KARACHI, Sept 20: The State Bank may have to call bids for the treasury bills only in one tenure in the next couple of auctions to check unrealistic bidding and be able to keep excess liquidity taking a toll on inflation.
Sounds all Greek? It is simple: The central bank may now offer for sale the treasury bills of only one tenure—most probably six months. Normally it offers for sale the treasury bills of six- month; three-month and one-year maturity.
The reason? “The reason is that the SBP wants to refrain banks from speculative bidding,” explains a source close to the State Bank.
But what speculative bidding is? In the past few auctions the banks have submitted bids to buy treasury bills without having cash in their tills. “Such bids are speculative in nature because they give a wrong indication about the liquidity available in the market.”
The SBP has come to the conclusion that many banks were forced to come up with “highly speculative bids” because they were not sure whether the SBP would sell six-month bills and reject those of three-months and one-year or vice versa.

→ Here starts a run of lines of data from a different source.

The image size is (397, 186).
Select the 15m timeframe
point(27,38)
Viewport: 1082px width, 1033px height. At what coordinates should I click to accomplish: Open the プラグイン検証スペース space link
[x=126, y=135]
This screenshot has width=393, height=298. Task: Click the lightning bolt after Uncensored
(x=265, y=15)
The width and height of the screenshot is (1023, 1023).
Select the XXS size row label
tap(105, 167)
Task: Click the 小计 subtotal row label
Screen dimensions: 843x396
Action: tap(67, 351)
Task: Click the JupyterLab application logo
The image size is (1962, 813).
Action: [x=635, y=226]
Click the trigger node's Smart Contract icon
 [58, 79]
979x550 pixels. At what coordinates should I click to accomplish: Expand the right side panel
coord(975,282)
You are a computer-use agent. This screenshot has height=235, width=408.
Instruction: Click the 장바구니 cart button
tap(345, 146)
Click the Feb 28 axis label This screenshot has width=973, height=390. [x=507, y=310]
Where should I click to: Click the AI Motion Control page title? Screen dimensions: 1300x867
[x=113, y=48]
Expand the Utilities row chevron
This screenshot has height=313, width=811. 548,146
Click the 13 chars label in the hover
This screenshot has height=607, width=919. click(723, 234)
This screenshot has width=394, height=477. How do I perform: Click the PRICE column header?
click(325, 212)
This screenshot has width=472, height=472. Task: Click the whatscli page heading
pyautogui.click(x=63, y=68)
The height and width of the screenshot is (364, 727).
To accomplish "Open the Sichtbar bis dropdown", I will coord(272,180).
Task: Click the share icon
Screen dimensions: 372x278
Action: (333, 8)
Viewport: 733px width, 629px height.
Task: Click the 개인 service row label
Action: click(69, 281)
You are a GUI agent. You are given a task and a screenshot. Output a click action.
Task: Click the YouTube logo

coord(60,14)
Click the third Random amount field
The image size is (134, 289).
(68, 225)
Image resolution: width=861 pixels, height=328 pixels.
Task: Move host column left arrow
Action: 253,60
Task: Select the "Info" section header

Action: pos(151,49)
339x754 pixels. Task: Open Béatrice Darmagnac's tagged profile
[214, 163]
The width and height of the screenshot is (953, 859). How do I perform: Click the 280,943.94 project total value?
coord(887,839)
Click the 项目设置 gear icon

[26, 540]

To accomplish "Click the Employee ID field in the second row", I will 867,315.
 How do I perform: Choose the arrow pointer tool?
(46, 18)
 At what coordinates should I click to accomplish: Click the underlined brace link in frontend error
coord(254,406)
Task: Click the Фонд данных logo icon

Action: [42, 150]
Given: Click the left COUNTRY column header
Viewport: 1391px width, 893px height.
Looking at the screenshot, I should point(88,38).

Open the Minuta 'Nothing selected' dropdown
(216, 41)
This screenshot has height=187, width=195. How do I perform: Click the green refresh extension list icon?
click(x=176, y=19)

In the recent auction held on Wednesday the banks did come up with total bids of about Rs 75 billion against the pre-auction sale target of Rs 16 billion only including Rs 34.15 billion bids for six-month bills only. The SBP accepted Rs 27.15 billion bids for six-month bills at 6.39 percent thus draining out Rs 26.3 billion from the inter-bank market. This high bidding exercise was not a stray case. In earlier auctions also the banks had come up with much larger bids than the target set for T-bills auction.
On all such occasions the central bank was forced to mop up more liquidity from the market then targeted. So in effect it seemed that the regulators and the market players were playing hide and seek. It was difficult to determine which side brought this vicious circle in motion. But the end result was that the SBP was running out of its stocks of T-bills to mop up higher than targeted liquidity from the market. The trend may continue unless the State Bank finds a way out.
“This a precarious situation,” says a source close to the SBP. “The SBP ability to sell T-bills is limited. If its stocks of the bills dry up there will be a chaos in the market,” he says adding that the stocks have already depleted in the past two and a half months.
But how? “If the SBP does not have enough T-bills to use for mopping up excess liquidity from the market the market will naturally remain excessively liquid,” explains a source close to SBP. “Lending rates will fall steeply...and inflation will shoot up.”
Concern about a possible rise in inflation makes it necessary for the SBP to send signals of interest rate stability in the market. But speculative bidding is making this difficult for the central bank. In the past two auctions of T-bills the SBP had to lower the cut-off yield on benchmark six-month bills by two basis points each time in its attempt to mop up excess liquidity from the market. The SBP had to do this despite the fact that it does not want to signal any rate-cut in the near future. “We simply cannot,” says a senior central banker.